> WHAT THIS TASK INVOLVES:
Exactly the lines from the start of the data below through the line containing "Image resolution: width=1389" must be returned, and no others.

Collection entries
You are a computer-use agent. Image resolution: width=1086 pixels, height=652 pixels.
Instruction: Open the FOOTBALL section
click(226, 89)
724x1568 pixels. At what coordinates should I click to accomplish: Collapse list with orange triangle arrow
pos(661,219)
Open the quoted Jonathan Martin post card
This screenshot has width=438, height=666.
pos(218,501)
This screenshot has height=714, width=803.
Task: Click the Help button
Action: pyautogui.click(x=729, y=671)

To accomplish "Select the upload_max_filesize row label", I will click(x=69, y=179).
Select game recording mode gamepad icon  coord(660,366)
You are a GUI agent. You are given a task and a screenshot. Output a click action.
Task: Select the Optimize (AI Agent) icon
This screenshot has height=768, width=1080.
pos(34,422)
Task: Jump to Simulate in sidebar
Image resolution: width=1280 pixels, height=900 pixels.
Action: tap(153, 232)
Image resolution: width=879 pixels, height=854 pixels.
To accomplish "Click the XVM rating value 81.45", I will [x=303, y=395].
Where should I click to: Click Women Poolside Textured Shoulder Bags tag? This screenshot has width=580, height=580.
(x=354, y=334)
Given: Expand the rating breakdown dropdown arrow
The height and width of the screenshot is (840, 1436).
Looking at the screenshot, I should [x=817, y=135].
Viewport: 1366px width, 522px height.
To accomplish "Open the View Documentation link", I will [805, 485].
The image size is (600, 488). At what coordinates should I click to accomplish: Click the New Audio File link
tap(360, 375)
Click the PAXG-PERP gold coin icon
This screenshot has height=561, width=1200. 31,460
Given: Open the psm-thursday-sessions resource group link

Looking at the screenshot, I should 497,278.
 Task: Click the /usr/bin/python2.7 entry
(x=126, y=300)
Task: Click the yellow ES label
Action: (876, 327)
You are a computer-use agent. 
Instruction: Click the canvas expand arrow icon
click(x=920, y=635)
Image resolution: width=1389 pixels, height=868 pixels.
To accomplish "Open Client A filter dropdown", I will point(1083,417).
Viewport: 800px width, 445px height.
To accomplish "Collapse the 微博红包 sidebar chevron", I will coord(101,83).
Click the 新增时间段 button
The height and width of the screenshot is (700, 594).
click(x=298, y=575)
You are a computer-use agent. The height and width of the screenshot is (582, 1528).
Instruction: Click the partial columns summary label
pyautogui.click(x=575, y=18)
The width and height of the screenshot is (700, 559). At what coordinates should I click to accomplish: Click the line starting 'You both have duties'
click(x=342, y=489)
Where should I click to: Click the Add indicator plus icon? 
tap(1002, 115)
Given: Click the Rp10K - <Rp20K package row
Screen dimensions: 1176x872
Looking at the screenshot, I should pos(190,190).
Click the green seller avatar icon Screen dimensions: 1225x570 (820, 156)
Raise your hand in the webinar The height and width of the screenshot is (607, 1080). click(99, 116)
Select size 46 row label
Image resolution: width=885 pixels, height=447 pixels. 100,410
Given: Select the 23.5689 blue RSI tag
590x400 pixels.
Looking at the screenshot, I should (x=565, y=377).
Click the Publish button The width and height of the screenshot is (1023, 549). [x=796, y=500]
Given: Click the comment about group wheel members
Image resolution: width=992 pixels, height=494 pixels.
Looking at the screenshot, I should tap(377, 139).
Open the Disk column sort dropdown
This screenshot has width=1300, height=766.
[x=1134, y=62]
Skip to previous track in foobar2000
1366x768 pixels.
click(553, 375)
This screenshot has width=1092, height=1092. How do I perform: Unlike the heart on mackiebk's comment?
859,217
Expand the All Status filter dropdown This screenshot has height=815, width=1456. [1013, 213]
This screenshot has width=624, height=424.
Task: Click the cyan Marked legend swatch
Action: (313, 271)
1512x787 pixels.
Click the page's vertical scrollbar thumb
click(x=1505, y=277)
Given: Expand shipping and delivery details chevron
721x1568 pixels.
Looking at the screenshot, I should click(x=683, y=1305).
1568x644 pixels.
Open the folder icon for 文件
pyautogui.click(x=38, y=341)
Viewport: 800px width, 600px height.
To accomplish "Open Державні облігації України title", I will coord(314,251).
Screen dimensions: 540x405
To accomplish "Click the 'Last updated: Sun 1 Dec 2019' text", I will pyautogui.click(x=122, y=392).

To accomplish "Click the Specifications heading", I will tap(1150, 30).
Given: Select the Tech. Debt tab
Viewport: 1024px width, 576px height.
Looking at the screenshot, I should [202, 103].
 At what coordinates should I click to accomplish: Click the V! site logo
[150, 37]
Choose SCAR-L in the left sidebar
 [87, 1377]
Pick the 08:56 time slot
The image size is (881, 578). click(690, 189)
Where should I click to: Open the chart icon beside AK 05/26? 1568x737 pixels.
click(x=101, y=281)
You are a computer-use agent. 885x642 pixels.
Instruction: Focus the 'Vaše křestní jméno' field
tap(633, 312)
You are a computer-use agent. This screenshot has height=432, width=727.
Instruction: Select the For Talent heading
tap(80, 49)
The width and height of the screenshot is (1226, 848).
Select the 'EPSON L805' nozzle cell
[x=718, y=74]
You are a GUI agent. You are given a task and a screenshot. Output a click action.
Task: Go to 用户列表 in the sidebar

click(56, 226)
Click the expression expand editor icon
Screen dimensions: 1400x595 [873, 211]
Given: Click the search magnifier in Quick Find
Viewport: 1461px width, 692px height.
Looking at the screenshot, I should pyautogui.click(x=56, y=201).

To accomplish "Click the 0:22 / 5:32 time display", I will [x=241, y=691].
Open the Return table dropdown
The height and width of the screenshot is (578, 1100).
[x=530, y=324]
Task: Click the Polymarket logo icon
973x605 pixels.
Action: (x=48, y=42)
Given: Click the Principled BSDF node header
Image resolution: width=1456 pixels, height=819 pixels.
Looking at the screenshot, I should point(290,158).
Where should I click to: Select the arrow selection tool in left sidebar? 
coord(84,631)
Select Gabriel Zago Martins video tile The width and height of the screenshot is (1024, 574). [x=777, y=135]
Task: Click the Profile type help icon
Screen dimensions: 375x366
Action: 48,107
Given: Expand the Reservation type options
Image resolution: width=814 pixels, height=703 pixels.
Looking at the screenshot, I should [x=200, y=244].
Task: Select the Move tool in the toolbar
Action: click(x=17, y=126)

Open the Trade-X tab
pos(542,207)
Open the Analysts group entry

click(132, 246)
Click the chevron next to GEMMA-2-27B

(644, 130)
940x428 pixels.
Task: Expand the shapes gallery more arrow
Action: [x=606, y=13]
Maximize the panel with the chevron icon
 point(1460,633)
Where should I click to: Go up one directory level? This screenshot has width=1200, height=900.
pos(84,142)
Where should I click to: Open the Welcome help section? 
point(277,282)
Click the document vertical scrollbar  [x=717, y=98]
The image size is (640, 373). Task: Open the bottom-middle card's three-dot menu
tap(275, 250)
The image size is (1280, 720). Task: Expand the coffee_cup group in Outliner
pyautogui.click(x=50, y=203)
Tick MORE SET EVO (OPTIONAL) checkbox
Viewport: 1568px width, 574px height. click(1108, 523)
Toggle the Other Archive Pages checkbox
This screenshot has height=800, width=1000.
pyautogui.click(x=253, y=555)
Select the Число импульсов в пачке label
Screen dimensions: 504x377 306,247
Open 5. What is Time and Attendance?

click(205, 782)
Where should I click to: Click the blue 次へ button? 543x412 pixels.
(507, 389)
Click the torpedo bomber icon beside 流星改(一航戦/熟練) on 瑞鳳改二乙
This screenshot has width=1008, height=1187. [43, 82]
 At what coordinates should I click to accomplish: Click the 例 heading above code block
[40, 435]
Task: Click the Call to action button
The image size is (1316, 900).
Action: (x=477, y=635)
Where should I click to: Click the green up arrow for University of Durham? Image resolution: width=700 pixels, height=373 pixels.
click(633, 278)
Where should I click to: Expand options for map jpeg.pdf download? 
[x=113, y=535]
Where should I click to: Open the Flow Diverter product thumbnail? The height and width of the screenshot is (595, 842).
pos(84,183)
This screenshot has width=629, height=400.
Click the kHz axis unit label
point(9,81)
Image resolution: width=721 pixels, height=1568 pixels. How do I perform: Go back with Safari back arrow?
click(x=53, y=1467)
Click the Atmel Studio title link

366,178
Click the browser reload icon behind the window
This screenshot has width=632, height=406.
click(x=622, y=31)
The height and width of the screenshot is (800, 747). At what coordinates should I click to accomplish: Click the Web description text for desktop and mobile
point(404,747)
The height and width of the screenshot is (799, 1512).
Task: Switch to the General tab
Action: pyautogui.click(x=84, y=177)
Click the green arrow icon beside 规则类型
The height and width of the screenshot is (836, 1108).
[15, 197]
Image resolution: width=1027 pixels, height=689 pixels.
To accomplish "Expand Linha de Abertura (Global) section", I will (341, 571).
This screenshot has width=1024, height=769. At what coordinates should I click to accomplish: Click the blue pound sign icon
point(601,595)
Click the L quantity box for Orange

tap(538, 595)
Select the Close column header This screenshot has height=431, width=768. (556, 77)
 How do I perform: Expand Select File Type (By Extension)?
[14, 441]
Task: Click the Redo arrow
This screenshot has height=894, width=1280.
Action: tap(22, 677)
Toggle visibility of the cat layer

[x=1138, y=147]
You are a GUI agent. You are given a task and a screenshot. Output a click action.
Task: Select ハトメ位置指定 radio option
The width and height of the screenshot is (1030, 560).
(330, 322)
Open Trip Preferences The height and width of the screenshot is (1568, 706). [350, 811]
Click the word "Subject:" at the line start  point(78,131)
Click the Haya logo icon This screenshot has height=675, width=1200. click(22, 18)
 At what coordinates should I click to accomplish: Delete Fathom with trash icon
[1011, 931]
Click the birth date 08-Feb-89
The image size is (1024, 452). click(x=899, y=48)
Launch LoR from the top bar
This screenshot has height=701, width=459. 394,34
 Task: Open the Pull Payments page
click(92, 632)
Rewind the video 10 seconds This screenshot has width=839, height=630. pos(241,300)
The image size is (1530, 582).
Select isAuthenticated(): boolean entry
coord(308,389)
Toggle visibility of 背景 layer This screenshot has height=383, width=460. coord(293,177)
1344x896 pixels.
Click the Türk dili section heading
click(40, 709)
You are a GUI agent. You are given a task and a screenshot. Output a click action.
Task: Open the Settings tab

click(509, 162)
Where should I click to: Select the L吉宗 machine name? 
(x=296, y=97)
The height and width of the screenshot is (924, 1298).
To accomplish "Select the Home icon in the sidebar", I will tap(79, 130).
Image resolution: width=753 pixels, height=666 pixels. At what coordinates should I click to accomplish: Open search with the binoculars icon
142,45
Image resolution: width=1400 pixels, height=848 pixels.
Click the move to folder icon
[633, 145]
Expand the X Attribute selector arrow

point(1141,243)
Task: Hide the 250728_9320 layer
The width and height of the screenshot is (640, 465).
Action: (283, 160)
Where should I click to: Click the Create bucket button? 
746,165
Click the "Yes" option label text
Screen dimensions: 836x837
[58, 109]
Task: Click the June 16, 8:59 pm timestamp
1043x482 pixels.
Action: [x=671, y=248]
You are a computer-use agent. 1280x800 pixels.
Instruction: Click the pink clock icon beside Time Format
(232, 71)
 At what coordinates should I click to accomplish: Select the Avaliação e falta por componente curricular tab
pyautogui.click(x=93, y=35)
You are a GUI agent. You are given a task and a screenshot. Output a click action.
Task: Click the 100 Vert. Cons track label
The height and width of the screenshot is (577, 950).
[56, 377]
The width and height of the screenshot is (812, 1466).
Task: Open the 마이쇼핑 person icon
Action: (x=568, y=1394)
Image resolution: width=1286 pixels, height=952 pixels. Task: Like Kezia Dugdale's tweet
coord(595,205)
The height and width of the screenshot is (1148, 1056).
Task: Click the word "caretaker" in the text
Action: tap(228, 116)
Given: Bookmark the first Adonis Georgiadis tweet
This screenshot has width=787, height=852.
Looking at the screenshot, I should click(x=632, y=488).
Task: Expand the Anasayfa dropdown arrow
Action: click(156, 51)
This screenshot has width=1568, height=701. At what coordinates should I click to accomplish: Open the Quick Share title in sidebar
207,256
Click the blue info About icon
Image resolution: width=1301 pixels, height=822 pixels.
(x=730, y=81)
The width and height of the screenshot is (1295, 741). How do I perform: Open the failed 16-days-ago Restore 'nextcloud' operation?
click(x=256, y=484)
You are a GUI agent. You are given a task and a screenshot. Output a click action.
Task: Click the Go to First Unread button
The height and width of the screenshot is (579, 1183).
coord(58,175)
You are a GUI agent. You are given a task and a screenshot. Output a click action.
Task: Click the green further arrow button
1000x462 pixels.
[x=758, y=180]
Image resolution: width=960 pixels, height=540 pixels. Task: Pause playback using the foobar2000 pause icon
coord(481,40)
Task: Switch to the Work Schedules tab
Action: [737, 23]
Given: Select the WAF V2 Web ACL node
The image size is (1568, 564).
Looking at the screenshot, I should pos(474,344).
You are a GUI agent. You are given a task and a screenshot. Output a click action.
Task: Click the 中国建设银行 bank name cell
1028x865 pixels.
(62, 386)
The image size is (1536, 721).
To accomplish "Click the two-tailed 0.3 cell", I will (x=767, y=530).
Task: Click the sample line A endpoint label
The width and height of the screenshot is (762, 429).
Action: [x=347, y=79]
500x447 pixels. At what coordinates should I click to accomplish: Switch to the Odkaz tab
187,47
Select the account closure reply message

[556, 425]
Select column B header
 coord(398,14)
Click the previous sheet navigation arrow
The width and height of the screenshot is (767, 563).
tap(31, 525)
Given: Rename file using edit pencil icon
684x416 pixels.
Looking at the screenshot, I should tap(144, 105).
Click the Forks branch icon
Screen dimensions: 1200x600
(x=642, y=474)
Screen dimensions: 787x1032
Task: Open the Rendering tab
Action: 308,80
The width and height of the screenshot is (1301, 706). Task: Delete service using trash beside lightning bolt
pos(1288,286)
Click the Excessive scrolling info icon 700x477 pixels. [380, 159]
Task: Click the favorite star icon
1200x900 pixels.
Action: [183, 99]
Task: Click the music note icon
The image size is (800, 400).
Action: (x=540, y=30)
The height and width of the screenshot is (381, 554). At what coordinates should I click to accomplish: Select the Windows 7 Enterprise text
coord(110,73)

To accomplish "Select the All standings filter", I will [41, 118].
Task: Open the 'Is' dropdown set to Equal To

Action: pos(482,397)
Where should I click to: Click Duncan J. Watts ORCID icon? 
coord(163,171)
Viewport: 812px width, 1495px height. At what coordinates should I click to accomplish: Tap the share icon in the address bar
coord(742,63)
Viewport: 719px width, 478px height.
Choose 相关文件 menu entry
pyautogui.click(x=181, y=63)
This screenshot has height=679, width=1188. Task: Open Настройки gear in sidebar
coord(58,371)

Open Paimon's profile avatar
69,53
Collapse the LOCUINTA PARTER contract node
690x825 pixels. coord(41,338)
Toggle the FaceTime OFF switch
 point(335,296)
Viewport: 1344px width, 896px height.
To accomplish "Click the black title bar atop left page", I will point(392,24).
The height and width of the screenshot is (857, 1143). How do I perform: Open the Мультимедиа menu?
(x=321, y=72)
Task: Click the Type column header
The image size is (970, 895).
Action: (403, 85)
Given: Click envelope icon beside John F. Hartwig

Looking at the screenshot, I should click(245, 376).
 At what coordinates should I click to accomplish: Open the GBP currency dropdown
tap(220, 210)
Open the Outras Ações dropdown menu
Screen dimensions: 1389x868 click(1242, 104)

> EXERCISE RESPONSE:
You are a computer-use agent. Image resolution: width=1086 pixels, height=652 pixels.
Instruction: Open the FOOTBALL section
click(226, 89)
724x1568 pixels. At what coordinates should I click to accomplish: Collapse list with orange triangle arrow
pos(661,219)
Open the quoted Jonathan Martin post card
This screenshot has width=438, height=666.
pos(218,501)
This screenshot has height=714, width=803.
Task: Click the Help button
Action: pyautogui.click(x=729, y=671)

To accomplish "Select the upload_max_filesize row label", I will click(x=69, y=179).
Select game recording mode gamepad icon  coord(660,366)
You are a GUI agent. You are given a task and a screenshot. Output a click action.
Task: Select the Optimize (AI Agent) icon
This screenshot has height=768, width=1080.
pos(34,422)
Task: Jump to Simulate in sidebar
Image resolution: width=1280 pixels, height=900 pixels.
Action: tap(153, 232)
Image resolution: width=879 pixels, height=854 pixels.
To accomplish "Click the XVM rating value 81.45", I will [x=303, y=395].
Where should I click to: Click Women Poolside Textured Shoulder Bags tag? This screenshot has width=580, height=580.
(x=354, y=334)
Given: Expand the rating breakdown dropdown arrow
The height and width of the screenshot is (840, 1436).
Looking at the screenshot, I should [x=817, y=135].
Viewport: 1366px width, 522px height.
To accomplish "Open the View Documentation link", I will [805, 485].
The image size is (600, 488). At what coordinates should I click to accomplish: Click the New Audio File link
tap(360, 375)
Click the PAXG-PERP gold coin icon
This screenshot has height=561, width=1200. 31,460
Given: Open the psm-thursday-sessions resource group link

Looking at the screenshot, I should 497,278.
 Task: Click the /usr/bin/python2.7 entry
(x=126, y=300)
Task: Click the yellow ES label
Action: (876, 327)
You are a computer-use agent. 
Instruction: Click the canvas expand arrow icon
click(x=920, y=635)
Image resolution: width=1389 pixels, height=868 pixels.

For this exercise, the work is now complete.